→ **Request**
Retype each of the records below line for line, changing nothing.
--- Start Input material ---
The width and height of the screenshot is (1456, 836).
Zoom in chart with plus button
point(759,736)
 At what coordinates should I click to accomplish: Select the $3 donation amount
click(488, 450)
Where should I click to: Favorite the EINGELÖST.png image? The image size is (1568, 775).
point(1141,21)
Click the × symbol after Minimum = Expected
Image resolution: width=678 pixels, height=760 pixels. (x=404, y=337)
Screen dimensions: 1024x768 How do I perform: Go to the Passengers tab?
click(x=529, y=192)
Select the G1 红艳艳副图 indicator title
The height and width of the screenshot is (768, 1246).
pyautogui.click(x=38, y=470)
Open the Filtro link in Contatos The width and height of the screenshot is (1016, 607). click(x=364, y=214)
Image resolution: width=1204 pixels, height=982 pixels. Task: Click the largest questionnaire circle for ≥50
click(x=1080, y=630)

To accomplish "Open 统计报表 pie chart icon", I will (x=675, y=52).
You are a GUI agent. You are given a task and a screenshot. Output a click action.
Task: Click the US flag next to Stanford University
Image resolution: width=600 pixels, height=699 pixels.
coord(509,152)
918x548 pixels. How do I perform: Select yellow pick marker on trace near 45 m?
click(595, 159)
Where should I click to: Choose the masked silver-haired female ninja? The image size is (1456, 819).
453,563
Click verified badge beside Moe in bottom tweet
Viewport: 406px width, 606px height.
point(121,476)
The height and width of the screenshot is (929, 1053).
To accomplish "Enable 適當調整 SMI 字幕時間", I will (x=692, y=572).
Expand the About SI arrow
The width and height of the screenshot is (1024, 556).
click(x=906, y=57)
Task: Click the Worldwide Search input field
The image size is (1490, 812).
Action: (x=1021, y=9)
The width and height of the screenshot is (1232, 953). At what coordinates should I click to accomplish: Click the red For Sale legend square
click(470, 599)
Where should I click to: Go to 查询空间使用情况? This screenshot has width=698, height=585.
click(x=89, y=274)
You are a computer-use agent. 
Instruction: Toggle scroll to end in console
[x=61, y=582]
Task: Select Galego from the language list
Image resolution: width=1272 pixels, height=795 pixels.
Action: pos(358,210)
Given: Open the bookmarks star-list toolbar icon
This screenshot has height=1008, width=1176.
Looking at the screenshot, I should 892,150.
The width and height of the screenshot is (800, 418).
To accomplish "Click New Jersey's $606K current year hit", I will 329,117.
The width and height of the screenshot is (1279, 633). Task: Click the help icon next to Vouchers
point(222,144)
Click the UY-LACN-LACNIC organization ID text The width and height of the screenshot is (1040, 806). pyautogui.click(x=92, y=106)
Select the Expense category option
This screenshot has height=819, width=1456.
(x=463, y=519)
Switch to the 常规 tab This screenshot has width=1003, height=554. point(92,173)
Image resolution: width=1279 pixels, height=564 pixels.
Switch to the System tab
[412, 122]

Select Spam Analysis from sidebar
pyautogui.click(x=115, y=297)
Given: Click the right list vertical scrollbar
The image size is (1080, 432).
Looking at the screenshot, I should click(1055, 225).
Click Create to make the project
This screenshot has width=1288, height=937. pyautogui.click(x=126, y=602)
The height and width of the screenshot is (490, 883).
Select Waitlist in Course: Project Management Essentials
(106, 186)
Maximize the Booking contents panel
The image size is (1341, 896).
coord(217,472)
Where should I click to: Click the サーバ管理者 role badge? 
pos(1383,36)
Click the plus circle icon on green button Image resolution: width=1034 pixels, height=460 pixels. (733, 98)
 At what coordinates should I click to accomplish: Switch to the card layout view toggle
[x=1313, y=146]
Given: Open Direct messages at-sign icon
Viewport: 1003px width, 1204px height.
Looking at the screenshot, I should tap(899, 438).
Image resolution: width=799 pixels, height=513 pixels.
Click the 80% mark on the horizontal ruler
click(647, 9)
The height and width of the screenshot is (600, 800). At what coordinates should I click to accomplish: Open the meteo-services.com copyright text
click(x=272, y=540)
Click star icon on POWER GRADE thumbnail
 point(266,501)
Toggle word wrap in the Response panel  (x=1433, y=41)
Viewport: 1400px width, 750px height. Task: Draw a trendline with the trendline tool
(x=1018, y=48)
--- End Input material ---
→ **Solution for this task**
The width and height of the screenshot is (1456, 836).
Zoom in chart with plus button
point(759,736)
 At what coordinates should I click to accomplish: Select the $3 donation amount
click(488, 450)
Where should I click to: Favorite the EINGELÖST.png image? The image size is (1568, 775).
point(1141,21)
Click the × symbol after Minimum = Expected
Image resolution: width=678 pixels, height=760 pixels. (x=404, y=337)
Screen dimensions: 1024x768 How do I perform: Go to the Passengers tab?
click(x=529, y=192)
Select the G1 红艳艳副图 indicator title
The height and width of the screenshot is (768, 1246).
pyautogui.click(x=38, y=470)
Open the Filtro link in Contatos The width and height of the screenshot is (1016, 607). click(x=364, y=214)
Image resolution: width=1204 pixels, height=982 pixels. Task: Click the largest questionnaire circle for ≥50
click(x=1080, y=630)

To accomplish "Open 统计报表 pie chart icon", I will (x=675, y=52).
You are a GUI agent. You are given a task and a screenshot. Output a click action.
Task: Click the US flag next to Stanford University
Image resolution: width=600 pixels, height=699 pixels.
coord(509,152)
918x548 pixels. How do I perform: Select yellow pick marker on trace near 45 m?
click(595, 159)
Where should I click to: Choose the masked silver-haired female ninja? The image size is (1456, 819).
453,563
Click verified badge beside Moe in bottom tweet
Viewport: 406px width, 606px height.
point(121,476)
The height and width of the screenshot is (929, 1053).
To accomplish "Enable 適當調整 SMI 字幕時間", I will (x=692, y=572).
Expand the About SI arrow
The width and height of the screenshot is (1024, 556).
click(x=906, y=57)
Task: Click the Worldwide Search input field
The image size is (1490, 812).
Action: (x=1021, y=9)
The width and height of the screenshot is (1232, 953). At what coordinates should I click to accomplish: Click the red For Sale legend square
click(470, 599)
Where should I click to: Go to 查询空间使用情况? This screenshot has width=698, height=585.
click(x=89, y=274)
You are a computer-use agent. 
Instruction: Toggle scroll to end in console
[x=61, y=582]
Task: Select Galego from the language list
Image resolution: width=1272 pixels, height=795 pixels.
Action: pos(358,210)
Given: Open the bookmarks star-list toolbar icon
This screenshot has height=1008, width=1176.
Looking at the screenshot, I should 892,150.
The width and height of the screenshot is (800, 418).
To accomplish "Click New Jersey's $606K current year hit", I will 329,117.
The width and height of the screenshot is (1279, 633). Task: Click the help icon next to Vouchers
point(222,144)
Click the UY-LACN-LACNIC organization ID text The width and height of the screenshot is (1040, 806). pyautogui.click(x=92, y=106)
Select the Expense category option
This screenshot has height=819, width=1456.
(x=463, y=519)
Switch to the 常规 tab This screenshot has width=1003, height=554. point(92,173)
Image resolution: width=1279 pixels, height=564 pixels.
Switch to the System tab
[412, 122]

Select Spam Analysis from sidebar
pyautogui.click(x=115, y=297)
Given: Click the right list vertical scrollbar
The image size is (1080, 432).
Looking at the screenshot, I should click(1055, 225).
Click Create to make the project
This screenshot has width=1288, height=937. pyautogui.click(x=126, y=602)
The height and width of the screenshot is (490, 883).
Select Waitlist in Course: Project Management Essentials
(106, 186)
Maximize the Booking contents panel
The image size is (1341, 896).
coord(217,472)
Where should I click to: Click the サーバ管理者 role badge? 
pos(1383,36)
Click the plus circle icon on green button Image resolution: width=1034 pixels, height=460 pixels. (733, 98)
 At what coordinates should I click to accomplish: Switch to the card layout view toggle
[x=1313, y=146]
Given: Open Direct messages at-sign icon
Viewport: 1003px width, 1204px height.
Looking at the screenshot, I should tap(899, 438).
Image resolution: width=799 pixels, height=513 pixels.
Click the 80% mark on the horizontal ruler
click(647, 9)
The height and width of the screenshot is (600, 800). At what coordinates should I click to accomplish: Open the meteo-services.com copyright text
click(x=272, y=540)
Click star icon on POWER GRADE thumbnail
 point(266,501)
Toggle word wrap in the Response panel  (x=1433, y=41)
Viewport: 1400px width, 750px height. Task: Draw a trendline with the trendline tool
(x=1018, y=48)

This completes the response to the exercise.